Mr SPEAKER (Hon John McLeay

Order! The honorable member will withdraw that remark.


Mr UREN - I withdraw the remark. The honorable member for Perth (Mr. Chaney) mentioned earlier in the evening that drink was an economic condition. I am well aware that it is an economic condition, and in New South Wales it has been found that because of extended trading hours the family unit is obliged to go without certain essentials. Unfortunately, some men are weak and drink that extra quantity during the extended hours. There are many views for and against the extension of drinking facilities at airports. The travellers will not gain very much of an advantage because in most cases travellers want a drink only when they are fog-bound at some airport.

Let us discuss the position as it exists in New South Wales. The honorable member for Chisholm (Sir Wilfrid Kent Hughes) has said that if liquor is sold at airports it will be sold only within certain hours. Will that mean that on Sundays the bar will not be open to air travellers? Travellers overseas can get a drink on Sundays. Will the same position apply here? The honorable member for Perth has said that only six or seven persons were drinking at the Perth airport at the one time.

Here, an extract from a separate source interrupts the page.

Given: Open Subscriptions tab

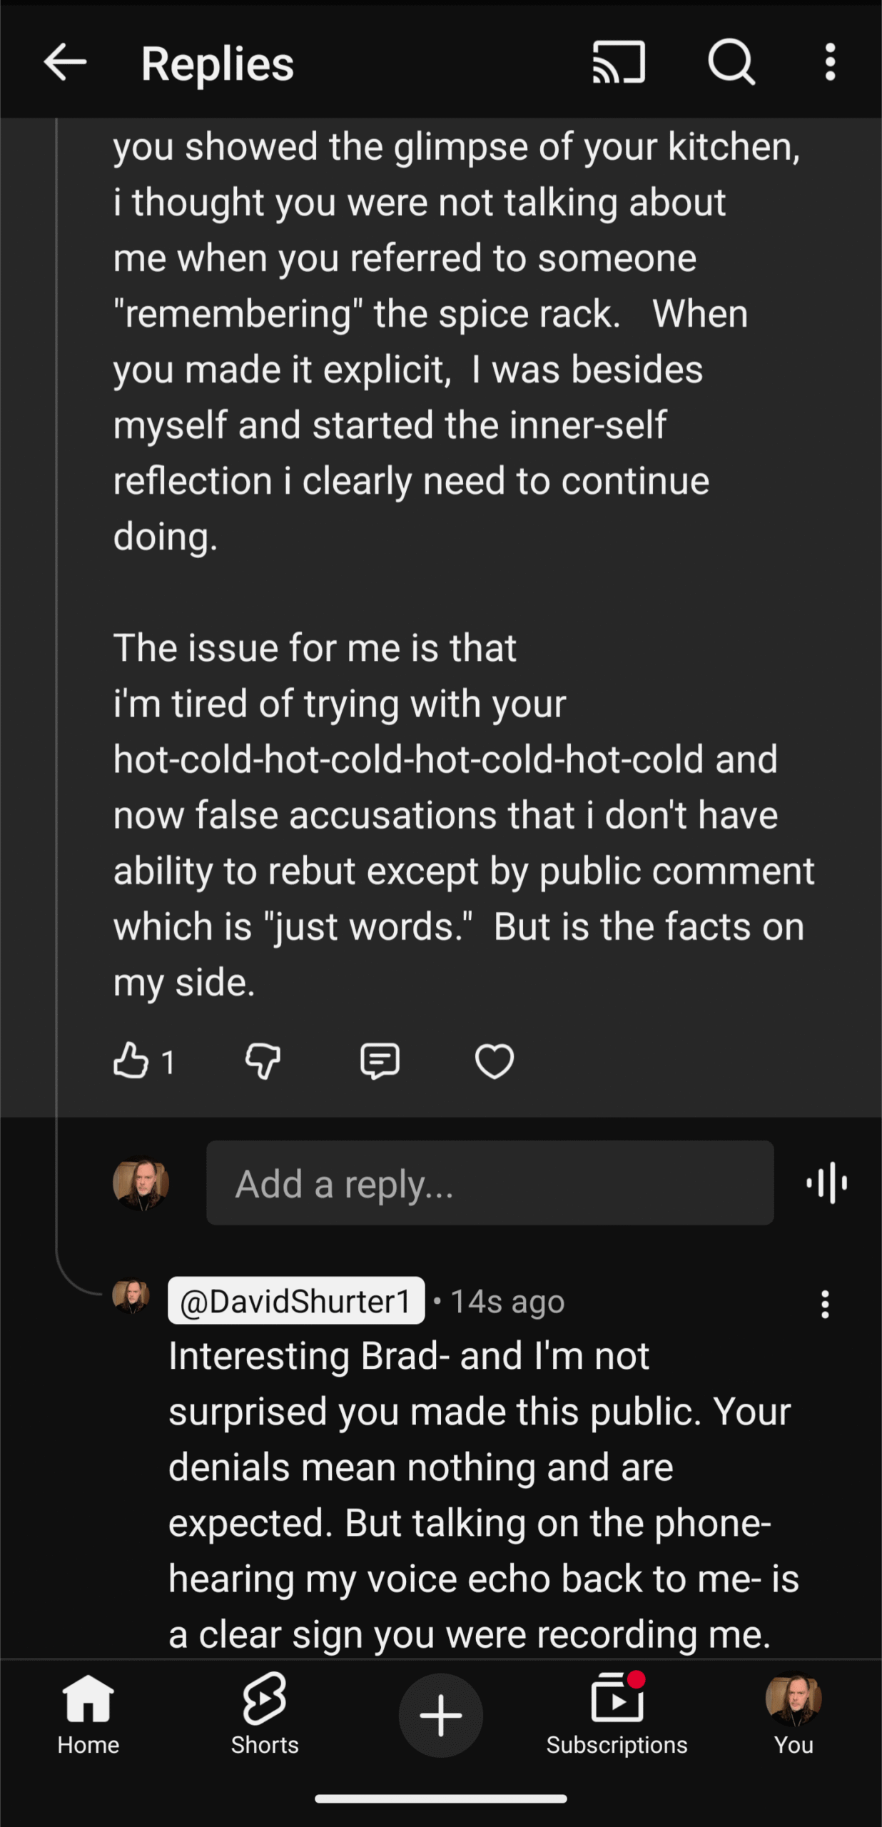Looking at the screenshot, I should pos(617,1714).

If you go on a Sunday to any hotel outside the 20-mile limit from Sydney, you have to line up two or three deep to get to the bar.

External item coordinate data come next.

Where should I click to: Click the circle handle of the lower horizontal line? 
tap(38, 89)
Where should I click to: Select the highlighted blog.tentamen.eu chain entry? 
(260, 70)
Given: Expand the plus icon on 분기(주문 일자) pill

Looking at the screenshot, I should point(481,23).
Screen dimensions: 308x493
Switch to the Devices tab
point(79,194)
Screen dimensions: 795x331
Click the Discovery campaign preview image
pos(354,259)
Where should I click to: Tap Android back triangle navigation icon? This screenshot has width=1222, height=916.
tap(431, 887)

Mr Wight - Are you a frequent visitor to those hotels? You seem to know all about them.


Mr UREN - The honorable member is a very smart and smug individual. I am not a drinker, but I have no objection to other people taking liquor if they wish to do so. At the recent referendum in New South Wales I voted for the extension of hotel trading hours. I now regret that I did so. I am very proud of the opposition that the Australian Labour Party has raised to this bill because I cannot see that the extension of drinking facilities at airports will be in the best interests of the people of Australia.

I think it was the honorable member for Chisholm who raised the issue of the Commonwealth's powers in this matter. I should like the Minister for Defence (Mr. Townley) who is at the table to inform me what the trading hours will be.


Mr Townley - They will be exactly the same as in the respective States.


Mr UREN - The Minister will have plenty of opportunity to reply to me later. Clause 10 of the bill provides that businesses at airports will be covered by the State health regulations, but no mention is made of any restriction of trading hours. Recently shop trading hours in the Australian Capital Territory were extended and this has had a detrimental effect on the nearby town of Queanbeyan, which is in New South Wales. A great deal of chaos has been created by this law of the jungle - the more you get the more you want.


Mr Buchanan - There is no chaos. The people want extended shopping hours.


Mr UREN - The honorable member does not know what he is talking about. I worked in the retail trade for many years in an executive capacity. I was employed by Woolworths at Lithgow, and for the four yea's while I was there we worked a five-day week. The people had a certain amount of money to spend and they spent it during those five days and were quite happy about it. But when the extended drinking hours came into operation, less money started to flow into the shops and consequently they wanted extended trading hours.